I’m going to focus in the rest of this essay on what is probably the most difficult obstacle to overcome, battery costs, because the solution is not simply a matter of throwing money at the problem.

Kurzweil’s Law is a technology improvement law, rather than a technology adoption law, so it’s not directly applicable to adoption rates for EVs. However, it’s indirectly applicable because the adoption rate of EVs is highly dependent on technology improvement; specifically, the rate of improvement of the most expensive (by far) component of EVs — the battery.

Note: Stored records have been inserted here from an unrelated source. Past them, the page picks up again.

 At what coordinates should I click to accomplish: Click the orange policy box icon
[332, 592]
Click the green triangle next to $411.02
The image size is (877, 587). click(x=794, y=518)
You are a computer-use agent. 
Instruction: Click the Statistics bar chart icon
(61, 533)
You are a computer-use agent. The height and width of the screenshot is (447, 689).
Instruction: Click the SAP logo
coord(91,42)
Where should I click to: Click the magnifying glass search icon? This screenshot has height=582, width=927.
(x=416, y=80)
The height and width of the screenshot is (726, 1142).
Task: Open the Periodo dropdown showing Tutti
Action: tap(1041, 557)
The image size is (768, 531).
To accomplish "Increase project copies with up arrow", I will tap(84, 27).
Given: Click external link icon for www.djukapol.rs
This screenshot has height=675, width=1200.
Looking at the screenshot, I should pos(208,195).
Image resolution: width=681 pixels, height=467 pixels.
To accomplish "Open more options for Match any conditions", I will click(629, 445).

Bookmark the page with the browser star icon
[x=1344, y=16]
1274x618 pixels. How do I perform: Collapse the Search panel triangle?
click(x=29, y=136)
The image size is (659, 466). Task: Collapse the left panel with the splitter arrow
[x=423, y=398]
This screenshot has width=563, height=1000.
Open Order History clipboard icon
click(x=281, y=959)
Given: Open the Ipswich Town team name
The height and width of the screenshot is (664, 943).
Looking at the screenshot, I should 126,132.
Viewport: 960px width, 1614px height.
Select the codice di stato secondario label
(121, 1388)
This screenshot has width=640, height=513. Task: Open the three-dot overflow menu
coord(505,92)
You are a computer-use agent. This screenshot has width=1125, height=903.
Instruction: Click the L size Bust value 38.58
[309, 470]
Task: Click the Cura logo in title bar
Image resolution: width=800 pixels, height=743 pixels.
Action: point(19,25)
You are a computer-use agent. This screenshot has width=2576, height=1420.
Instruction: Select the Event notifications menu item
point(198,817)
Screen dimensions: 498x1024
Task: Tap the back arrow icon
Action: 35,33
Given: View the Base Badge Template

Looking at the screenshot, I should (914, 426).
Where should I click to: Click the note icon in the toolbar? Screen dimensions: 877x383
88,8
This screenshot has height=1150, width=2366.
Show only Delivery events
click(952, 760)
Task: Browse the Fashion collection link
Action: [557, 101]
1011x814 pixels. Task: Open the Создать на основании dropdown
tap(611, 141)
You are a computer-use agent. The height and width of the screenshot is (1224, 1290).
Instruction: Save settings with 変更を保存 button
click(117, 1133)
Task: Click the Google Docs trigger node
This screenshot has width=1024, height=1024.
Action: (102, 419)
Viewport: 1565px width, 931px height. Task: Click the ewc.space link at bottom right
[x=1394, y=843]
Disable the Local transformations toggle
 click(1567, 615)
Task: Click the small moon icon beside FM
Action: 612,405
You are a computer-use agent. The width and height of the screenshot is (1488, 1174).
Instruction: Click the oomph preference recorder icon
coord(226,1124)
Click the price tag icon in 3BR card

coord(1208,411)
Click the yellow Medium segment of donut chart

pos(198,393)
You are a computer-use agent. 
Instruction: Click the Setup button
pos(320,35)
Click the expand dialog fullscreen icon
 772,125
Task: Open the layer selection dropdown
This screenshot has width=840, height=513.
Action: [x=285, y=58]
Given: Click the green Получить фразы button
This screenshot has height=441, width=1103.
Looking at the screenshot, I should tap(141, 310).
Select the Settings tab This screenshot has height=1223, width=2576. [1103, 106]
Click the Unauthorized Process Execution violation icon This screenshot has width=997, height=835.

Battery costs are already falling rapidly with increased deployment of EVs and other uses for battery technologies. A recent report from McKinsey & Company projected “dramatically” falling prices for batteries by 2020 — to around $200 per kilowatt hour, and $160 by 2025, down from $500-600 at the time the report was written in 2012, and down from about $1,200 in 2009. A 2013 report from Navigant Consulting agrees in general with the McKinsey team, projecting $180 by 2020, down from $500 now.

Navigant also projects a more than ten-fold increase in EV battery production by 2020. If we see the same price drop in this area that we have seen with respect to solar panels — a 20 percent drop with every doubling of production — we can expect a bit more than three 20 percent price drops before 2020. This amounts to a net cost reduction of about 55 percent — less than the drops projected by Navigant and McKinsey, but definitely in the same ballpark. This quick calculation gives a little more confidence that these companies’ projections aren’t outlandish.

The battery price reductions bring the cost premium of an EV to only about $2,000 by 2020, when compared to a comparable conventional auto. This premium can quickly be made back with fuel savings, due to the cost of electricity being so much lower than the cost of gasoline, so the total cost of ownership of EVs will at that point be far less than for conventional vehicles.

In sum, while we may not be on the road to an inevitable “EV in every garage” future just yet, due to a number of persistent obstacles, it seems that we are indeed on the cusp of such inevitability. “Just” seven more doublings and all cars sold will be EVs.